Badu melanjutkan dengan nada sarkastis. "Nanti kita bisa nonton siaran langsung, 'Menteri Baper', setiap Jumat malam! Dengan bintang tamu para pemimpin lainnya. Lihat deh, pemimpin kita pasti pada ganti baju sepertiga jalan, dan muncul dengan make-up yang flawless!"
Kahar menggelengkan kepala, tapi senyumnya tidak bisa disembunyikan. "Ya, ini sih semua tergantung kemampuannya. Apakah dia bisa bertransformasi dari artis menjadi pemimpin yang bijak, atau apakah dia hanya menjadi bintang tamu dalam pemerintahan?"
Rijal, yang memang dikenal paling skeptis, menggeram. "Jangan-jangan, kita akan melihat lebih banyak 'crossover' di kabinet. Apa lagi, artis itu pasti akan ngajak temannya, dan kita akan punya Menteri Ekonomi yang dulunya pemain film action!"
Kobar menyambar, "Ya ampun! Gue bisa bayangin rapat kabinet, di mana para menteri beradu akting. 'Kita harus memerangi kemiskinan!' 'Tapi bagaimana, pak?' 'Kita harus bikin sinetron tentang itu!'"
Semua tertawa terbahak-bahak, namun tawa itu tidak sepenuhnya menutupi kekhawatiran mereka.
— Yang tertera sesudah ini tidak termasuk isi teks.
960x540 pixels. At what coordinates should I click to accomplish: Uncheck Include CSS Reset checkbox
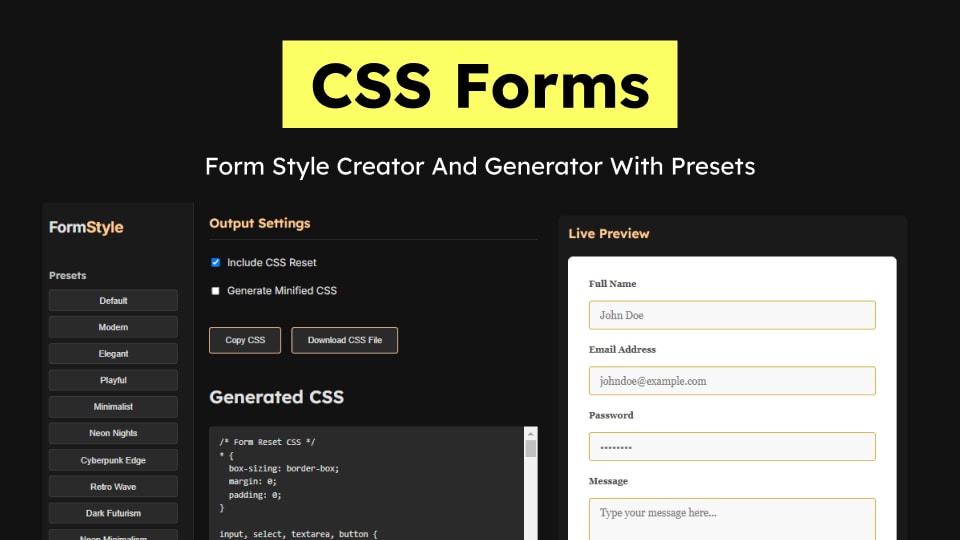pyautogui.click(x=215, y=263)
Kahar mencoba membangun suasana positif kembali. "Tapi yang harus kita ingat, walaupun dia artis, kalau dia serius dalam menjalani tanggung jawabnya, kenapa tidak? Kita butuh perubahan, kan?"
Badu mengangguk setuju, meskipun masih dengan nada skeptis. "Iya, semoga saja menteri baru kita ini lebih dari sekadar wajah cantik atau tampan di layar kaca. Kalau cuma itu, kita semua bisa jadi menteri! Hahaha!"
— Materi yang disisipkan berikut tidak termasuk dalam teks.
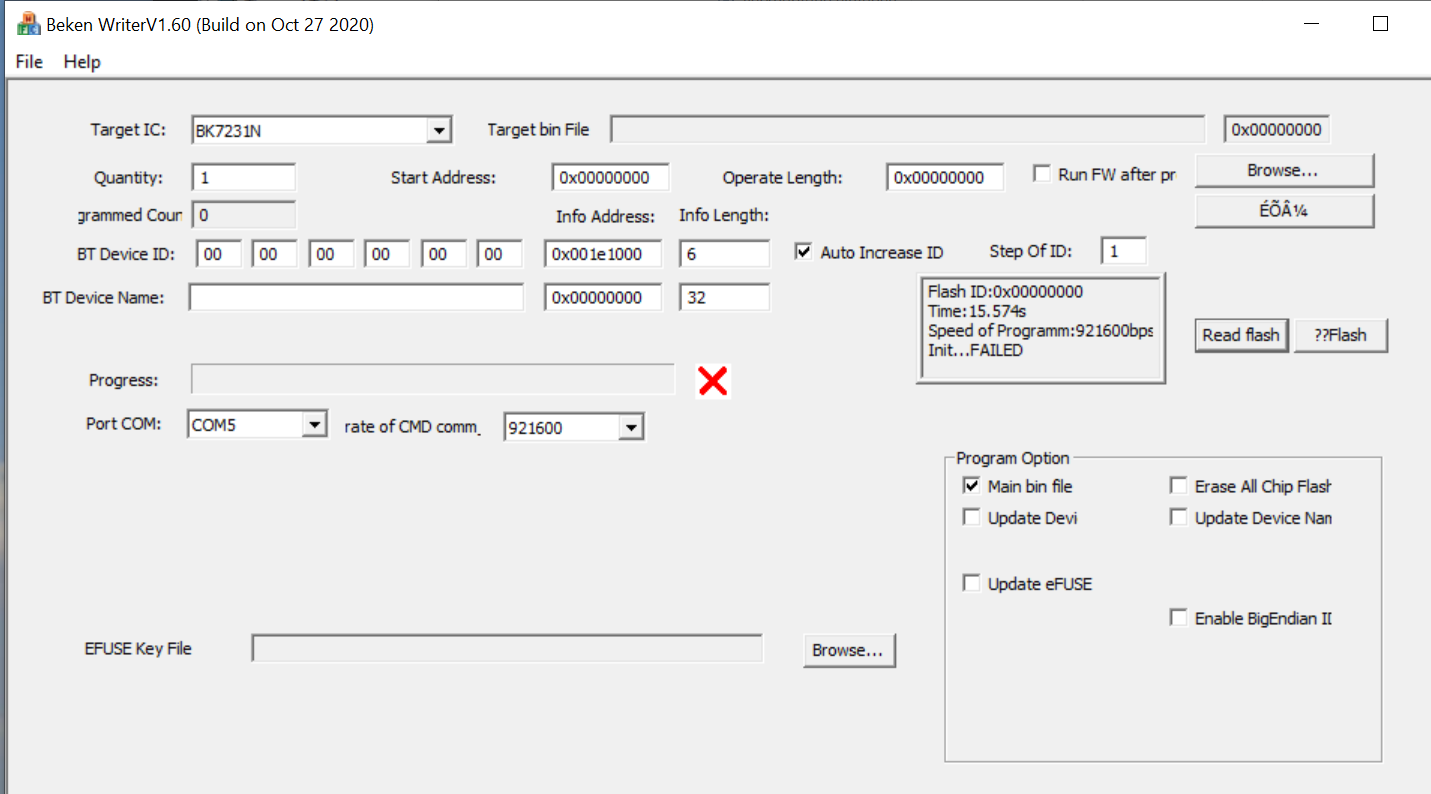Viewport: 1431px width, 794px height.
Task: Open the File menu
Action: point(28,61)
Kobar menepuk meja dengan semangat. "Dan jangan lupa, dia juga harus paham cara menyelesaikan masalah, bukan hanya menghibur. Kalau tidak, kita bisa sebut kabinet ini 'Kabinet Komedi'!"
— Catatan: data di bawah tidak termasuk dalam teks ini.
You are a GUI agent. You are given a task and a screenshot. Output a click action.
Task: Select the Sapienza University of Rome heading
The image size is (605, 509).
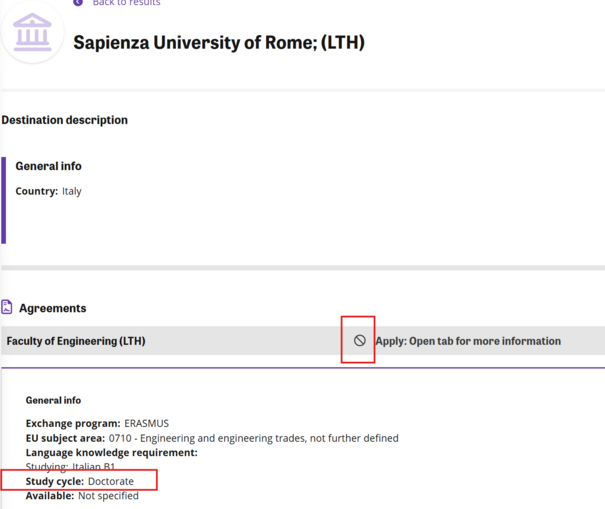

Rijal tertawa, tetapi wajahnya tetap serius. "Akhirnya, kita semua bisa jadi juri. Kita bisa kasih rating untuk setiap kebijakan yang diambil. Di akhir periode, siapa yang dapat 'bintang terburuk'? Atau 'bintang terfavorit'?"
Kahar tersenyum. "Kalau gitu, kita bikin program 'Talk Show Politik'! Nanti kita undang semua menteri dan kasih mereka pertanyaan sulit. Kalau mereka bisa jawab, mereka menang!"
Kobar menambahkan, "Dan kalau tidak bisa, ya sudah. Mereka harus tampil di reality show, 'Baper di Kementerian'! Hahaha!"
Dengan tawa dan canda, mereka melanjutkan diskusi, menanti hasil kerja menteri baru. Di tengah semua lelucon dan kritik, ada harapan tersisa bahwa artis yang kini jadi menteri bisa membawa perubahan nyata, bukan sekadar drama di layar kaca.
Namun, satu hal pasti: mereka akan selalu siap dengan popcorn, menunggu pertunjukan politik yang akan datang---entah itu drama, komedi, atau bahkan tragedi.